KAKINEWS.ID, JAKARTA – Komisi Pemberantasan Korupsi (KPK) terus membongkar aliran uang dalam pengembangan kasus dugaan korupsi di lingkungan Kantor Pelayanan Pajak (KPP) Madya Banjarmasin. Hingga kini, penyidik telah menyita uang tunai senilai Rp11,5 miliar yang diduga berkaitan dengan praktik suap dan tindak pidana pencucian uang (TPPU).

Dari total sitaan tersebut, sebanyak US$530.000 atau sekitar Rp9,5 miliar diserahkan langsung oleh seorang pegawai KPP Madya Banjarmasin kepada penyidik KPK saat menjalani pemeriksaan. Uang dalam valuta asing itu diakui berasal dari para wajib pajak.

“Pada pemeriksaan tersebut, saksi dimaksud mengembalikan sejumlah uang dalam bentuk valas, valuta asing, senilai US$530.000,” ujar Juru Bicara KPK Budi Prasetyo di Gedung Merah Putih KPK, Jakarta, Rabu (5/8/2026).

Menurut Budi, pengakuan saksi memperkuat dugaan bahwa uang tersebut berasal dari pihak wajib pajak sehingga langsung disita sebagai barang bukti oleh penyidik.

“Bahwa dalam keterangannya, uang yang diterima tersebut berasal dari wajib pajak, yang kemudian penyidik melakukan penyitaan,” katanya.

Tak berhenti di situ, KPK juga menemukan simpanan uang tunai lain saat menggeledah rumah seorang pegawai pajak di Bandung pada pekan lalu. Dari lokasi tersebut, penyidik menyita sekitar US$110.000 atau setara Rp2 miliar.

“Dalam penggeledahan tersebut penyidik menyita barang bukti di antaranya uang senilai sekitar US$110.000 atau sekitar Rp2 miliar,” ujar Budi.

KPK menegaskan penyelusuran terhadap asal-usul uang dan pihak-pihak yang terlibat masih terus dilakukan. Penyidik akan mengonfirmasi setiap aliran dana yang diduga berkaitan dengan praktik korupsi di lingkungan KPP Madya Banjarmasin.

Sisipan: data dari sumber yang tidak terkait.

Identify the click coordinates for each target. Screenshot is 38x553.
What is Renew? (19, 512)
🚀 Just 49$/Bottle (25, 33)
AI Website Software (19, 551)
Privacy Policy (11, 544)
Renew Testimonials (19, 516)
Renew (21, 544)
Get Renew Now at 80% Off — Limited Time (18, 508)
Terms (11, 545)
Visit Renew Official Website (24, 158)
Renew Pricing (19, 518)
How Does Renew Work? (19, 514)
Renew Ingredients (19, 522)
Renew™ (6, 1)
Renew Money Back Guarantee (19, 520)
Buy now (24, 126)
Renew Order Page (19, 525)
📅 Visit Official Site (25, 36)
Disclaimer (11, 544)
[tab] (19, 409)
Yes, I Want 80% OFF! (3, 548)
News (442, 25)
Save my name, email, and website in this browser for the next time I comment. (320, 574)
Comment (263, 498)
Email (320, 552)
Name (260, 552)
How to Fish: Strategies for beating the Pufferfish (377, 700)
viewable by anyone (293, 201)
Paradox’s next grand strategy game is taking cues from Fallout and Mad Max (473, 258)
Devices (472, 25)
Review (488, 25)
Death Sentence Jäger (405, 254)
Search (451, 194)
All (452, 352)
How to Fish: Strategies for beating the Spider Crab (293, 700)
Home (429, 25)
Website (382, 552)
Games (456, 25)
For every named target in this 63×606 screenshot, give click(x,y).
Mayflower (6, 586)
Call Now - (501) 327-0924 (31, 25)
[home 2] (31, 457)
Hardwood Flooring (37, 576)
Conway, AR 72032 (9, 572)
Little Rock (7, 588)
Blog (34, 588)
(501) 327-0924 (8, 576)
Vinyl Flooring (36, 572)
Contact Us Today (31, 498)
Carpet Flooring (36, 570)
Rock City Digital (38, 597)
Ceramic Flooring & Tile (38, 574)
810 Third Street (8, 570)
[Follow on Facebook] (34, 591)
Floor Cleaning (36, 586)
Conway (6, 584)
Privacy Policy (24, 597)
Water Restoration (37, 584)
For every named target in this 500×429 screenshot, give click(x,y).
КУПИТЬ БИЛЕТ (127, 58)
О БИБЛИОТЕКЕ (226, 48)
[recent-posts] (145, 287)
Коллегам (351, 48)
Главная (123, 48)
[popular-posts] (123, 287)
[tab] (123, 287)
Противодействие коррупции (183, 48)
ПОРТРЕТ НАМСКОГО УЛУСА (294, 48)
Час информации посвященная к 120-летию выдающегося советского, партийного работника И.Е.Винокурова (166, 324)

Nilai sitaan juga dipastikan berpotensi terus bertambah. Dalam penggeledahan terbaru di Tangerang, penyidik kembali menemukan uang tunai dalam bentuk dolar Amerika Serikat yang hingga kini masih dalam proses penghitungan.

“Salah satu temuannya adalah kembali uang valas dalam bentuk US dolar, dan saat ini masih di lapangan, masih dihitung jumlahnya, nanti kami akan update kembali,” tutur Budi.

Sebelumnya, KPK menerbitkan tiga surat perintah penyidikan (sprindik) untuk mengembangkan perkara yang menjerat mantan Kepala KPP Madya Banjarmasin Mulyono Purwo Wijoyo. Tiga sprindik tersebut mencakup dugaan pemberian suap kepada penyelenggara negara, dugaan penerimaan uang oleh penyelenggara negara yang belum dijerat dalam perkara sebelumnya, serta dugaan tindak pidana pencucian uang (TPPU).

Meski demikian, KPK menegaskan ketiga penyidikan tersebut masih menggunakan sprindik umum sehingga belum menetapkan tersangka baru.

Pengembangan perkara ini merupakan lanjutan dari kasus dugaan suap restitusi pajak yang sebelumnya telah menjerat mantan Kepala KPP Madya Banjarmasin Mulyono Purwo Wijoyo, pegawai pajak Dian Jaya Demega, serta Manajer Keuangan PT Buana Karya Bhakti, Venasius Jenarus Genggor.